■ TASK GOAL ■
Write only the number of lines in the entries below that contain the string "agent".

■ PROVIDED DATA ■
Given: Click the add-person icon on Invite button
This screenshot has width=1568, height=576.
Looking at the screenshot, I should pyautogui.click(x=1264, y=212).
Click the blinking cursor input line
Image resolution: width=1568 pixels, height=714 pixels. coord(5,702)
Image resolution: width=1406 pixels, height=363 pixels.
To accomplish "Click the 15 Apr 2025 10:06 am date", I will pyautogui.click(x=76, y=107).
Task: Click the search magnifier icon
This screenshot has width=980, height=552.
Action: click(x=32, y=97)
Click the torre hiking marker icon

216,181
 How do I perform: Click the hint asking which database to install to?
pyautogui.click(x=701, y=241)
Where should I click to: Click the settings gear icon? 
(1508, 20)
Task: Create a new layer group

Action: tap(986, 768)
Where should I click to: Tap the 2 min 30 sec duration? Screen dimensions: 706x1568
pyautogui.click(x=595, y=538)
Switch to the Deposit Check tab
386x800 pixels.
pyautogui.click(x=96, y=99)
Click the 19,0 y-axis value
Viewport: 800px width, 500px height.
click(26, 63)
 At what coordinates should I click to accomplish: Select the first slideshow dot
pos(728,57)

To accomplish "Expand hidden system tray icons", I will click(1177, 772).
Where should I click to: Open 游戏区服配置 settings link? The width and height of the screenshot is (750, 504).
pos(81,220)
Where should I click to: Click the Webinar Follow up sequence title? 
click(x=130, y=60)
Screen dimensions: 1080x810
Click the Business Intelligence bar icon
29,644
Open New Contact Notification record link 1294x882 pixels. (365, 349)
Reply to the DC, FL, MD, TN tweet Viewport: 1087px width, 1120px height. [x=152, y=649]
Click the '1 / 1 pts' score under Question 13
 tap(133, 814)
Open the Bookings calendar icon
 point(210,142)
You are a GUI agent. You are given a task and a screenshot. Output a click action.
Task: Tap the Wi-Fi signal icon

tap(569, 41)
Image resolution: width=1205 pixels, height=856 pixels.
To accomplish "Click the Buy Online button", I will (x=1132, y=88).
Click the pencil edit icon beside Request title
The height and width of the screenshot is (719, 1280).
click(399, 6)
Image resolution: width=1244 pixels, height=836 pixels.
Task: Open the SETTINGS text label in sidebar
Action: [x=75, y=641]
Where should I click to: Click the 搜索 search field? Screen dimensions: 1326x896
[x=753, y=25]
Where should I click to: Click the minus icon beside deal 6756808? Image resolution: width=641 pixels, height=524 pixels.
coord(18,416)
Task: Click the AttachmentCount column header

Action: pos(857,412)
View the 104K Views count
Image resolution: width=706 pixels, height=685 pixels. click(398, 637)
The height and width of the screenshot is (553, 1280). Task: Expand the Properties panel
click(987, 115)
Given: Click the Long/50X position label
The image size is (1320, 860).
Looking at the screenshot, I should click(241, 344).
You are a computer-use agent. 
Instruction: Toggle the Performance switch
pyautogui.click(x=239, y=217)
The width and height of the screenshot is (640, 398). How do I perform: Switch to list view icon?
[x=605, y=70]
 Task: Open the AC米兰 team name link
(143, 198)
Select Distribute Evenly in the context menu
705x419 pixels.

■ FINAL ANSWER ■
2